Cinema
In socialist times, movies were treated as a propaganda instrument by the Mongolian People's Revolutionary Party. The first topics were popular legends and revolutionary heroes like in Sükhbaatar. In the 1950s, the focus shifted to working class heroes, as in New Year. The 1970s saw many documentaries and everyday life stories as in The Clear Tamir.
After democratisation, film makers turned to international partners for support, as in the Japanese-Mongolian co-production Genghis Khan. Independent directors like Dorjkhandyn Turmunkh and Byambasuren Davaa created movies that connected ancient traditions and mythology, and how they may relate to life in a modern world. Byambasuren's The Story of the Weeping Camel was nominated for an Academy Award as foreign documentary in 2005.

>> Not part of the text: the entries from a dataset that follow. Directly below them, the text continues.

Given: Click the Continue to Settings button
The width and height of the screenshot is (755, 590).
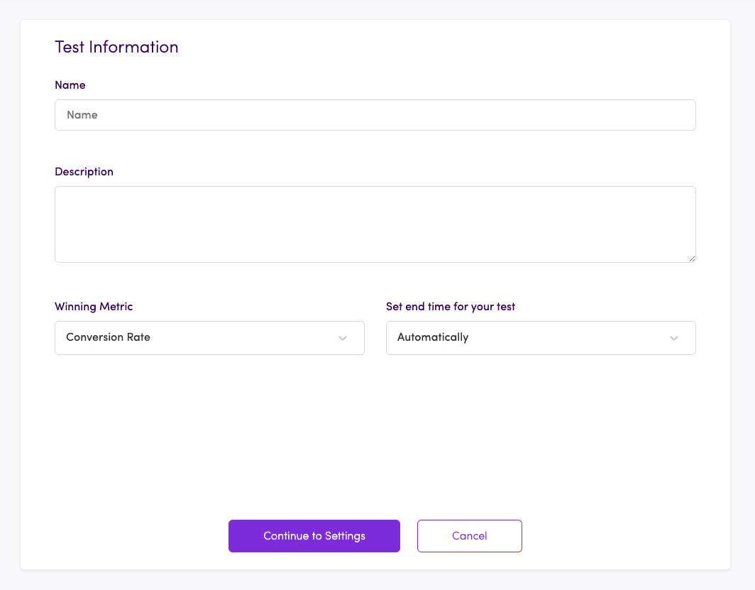Looking at the screenshot, I should [x=314, y=536].
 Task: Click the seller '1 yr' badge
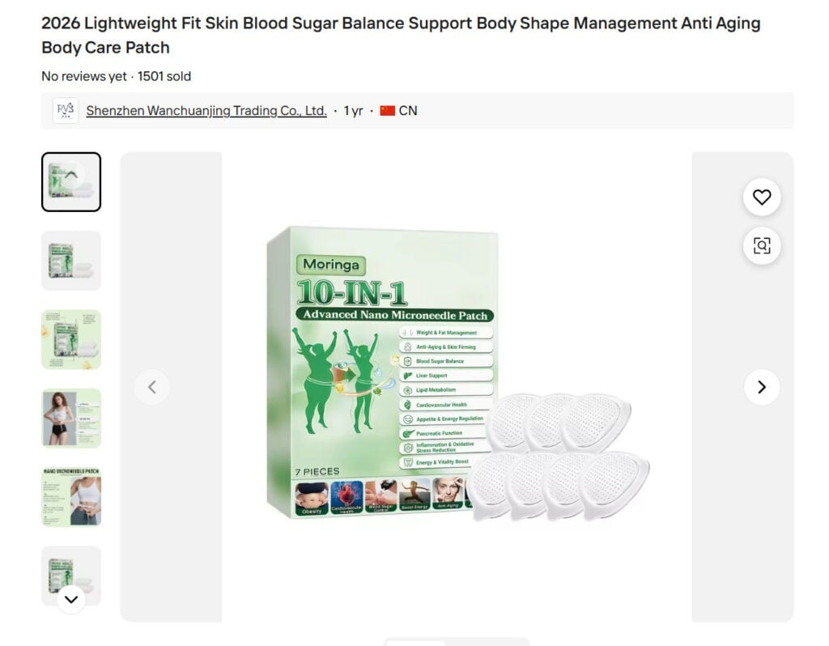(x=353, y=110)
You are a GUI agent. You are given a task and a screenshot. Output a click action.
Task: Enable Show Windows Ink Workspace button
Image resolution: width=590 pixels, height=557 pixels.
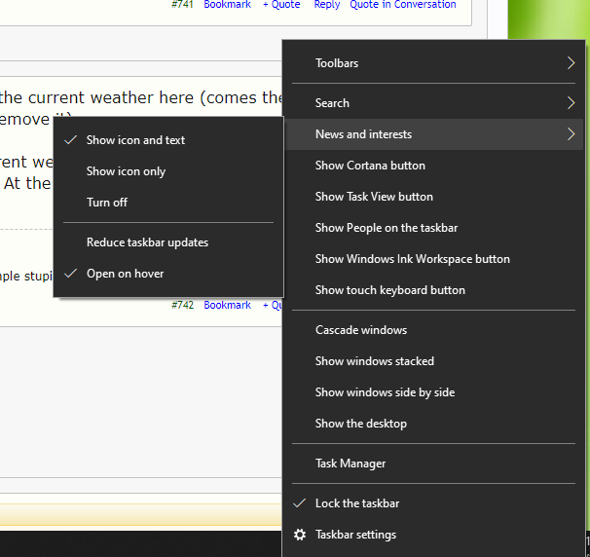412,259
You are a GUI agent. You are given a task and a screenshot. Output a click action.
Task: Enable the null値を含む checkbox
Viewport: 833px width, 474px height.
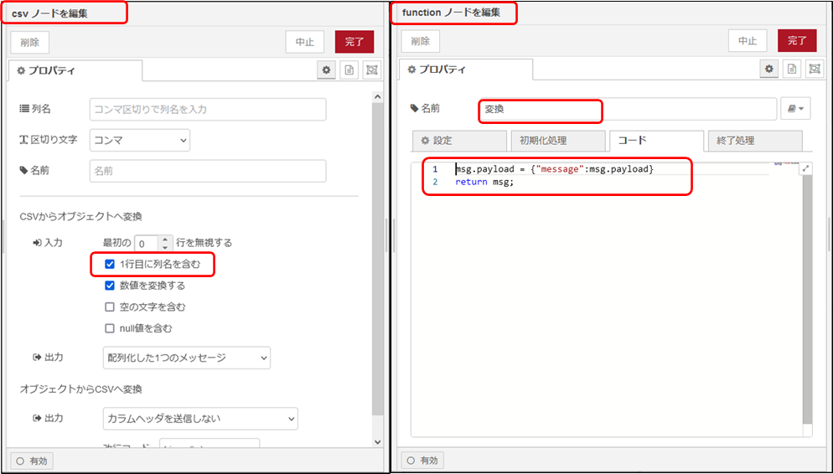click(x=110, y=328)
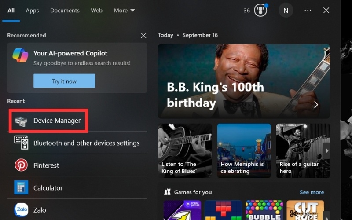Click the Try it now button
The width and height of the screenshot is (352, 220).
(x=64, y=81)
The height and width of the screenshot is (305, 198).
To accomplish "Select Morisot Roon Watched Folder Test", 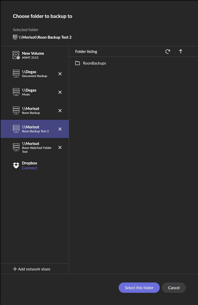I will coord(35,147).
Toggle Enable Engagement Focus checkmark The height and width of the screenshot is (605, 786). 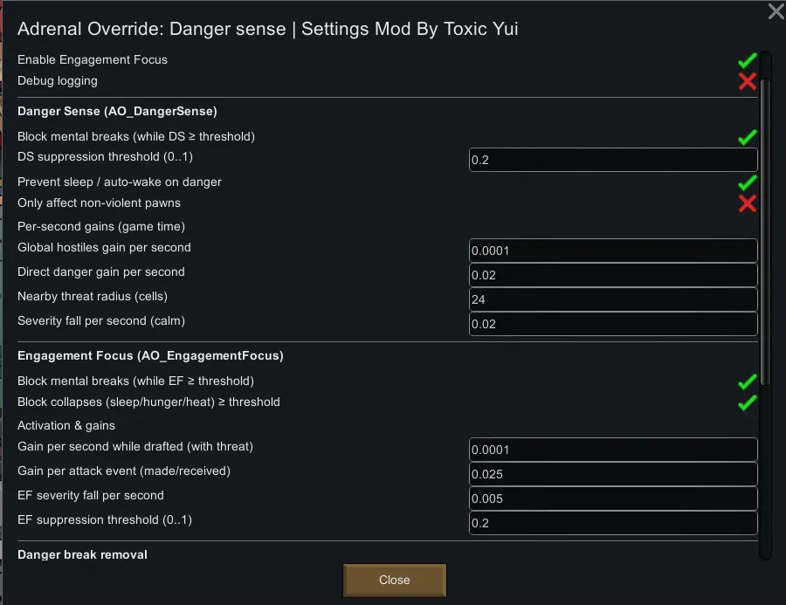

Read more about this topic: Culture Of Mongolia
Famous quotes containing the word cinema:
“Compare ... the cinema with theatre. Both are dramatic arts. Theatre brings actors before a public and every night during the season they re-enact the same drama. Deep in the nature of theatre is a sense of ritual. The cinema, by contrast, transports its audience individually, singly, out of the theatre towards the unknown.”
—John Berger (b. 1926)
“For me, the cinema is not a slice of life, but a piece of cake.”
—Alfred Hitchcock (18991980)
“I rather think the cinema will die. Look at the energy being exerted to revive ityesterday it was color, today three dimensions. I dont give it forty years more. Witness the decline of conversation. Only the Irish have remained incomparable conversationalists, maybe because technical progress has passed them by.”